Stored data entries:
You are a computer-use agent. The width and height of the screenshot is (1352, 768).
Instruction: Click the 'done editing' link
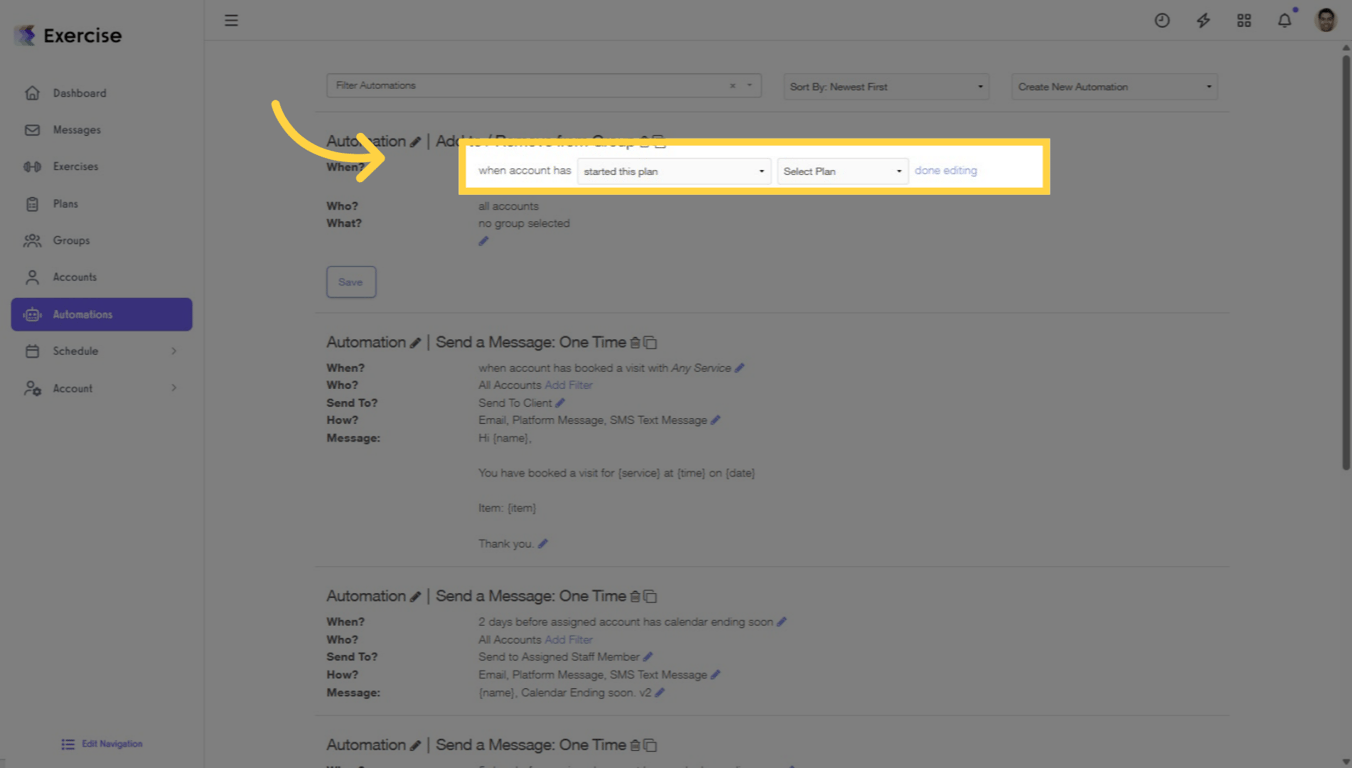click(945, 170)
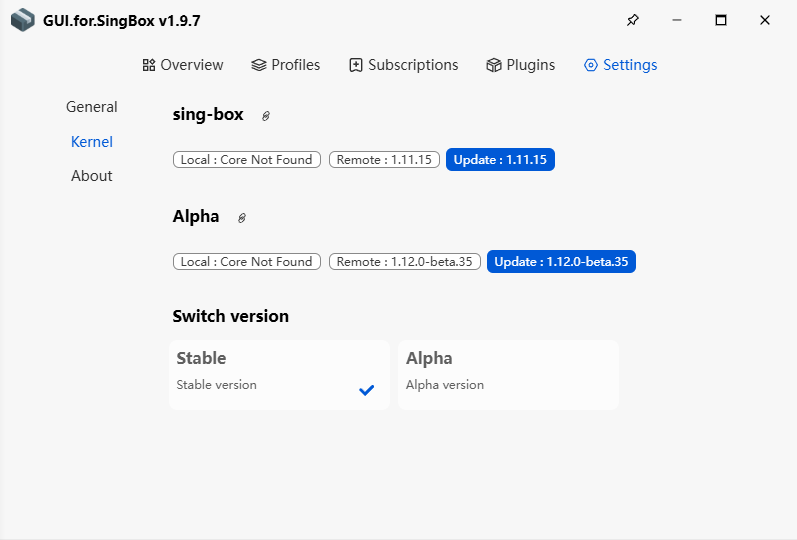Click Update : 1.11.15 button
Screen dimensions: 797x540
pos(500,160)
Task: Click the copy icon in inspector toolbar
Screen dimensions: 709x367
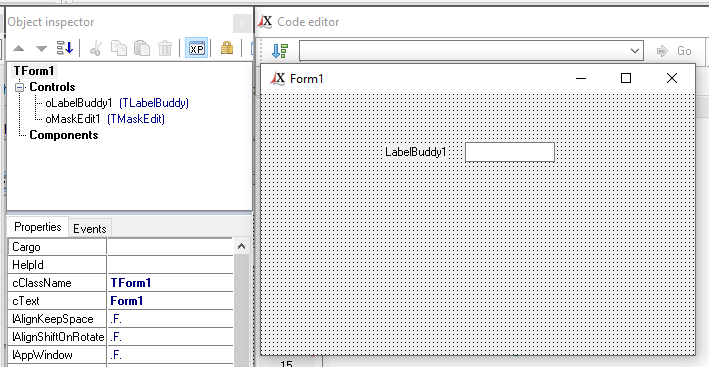Action: point(119,48)
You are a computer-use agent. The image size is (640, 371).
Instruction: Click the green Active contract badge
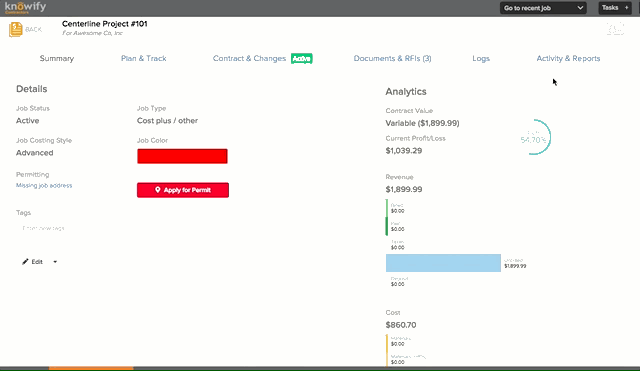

◆ Task requirements ◆
Please retype the lines from the one that contains "You are a computer-use agent. The image" to the final line of the records, both included, exactly as written and without any pictures.

◆ The answer ◆
You are a computer-use agent. The image size is (640, 371).
Instruction: Click the green Active contract badge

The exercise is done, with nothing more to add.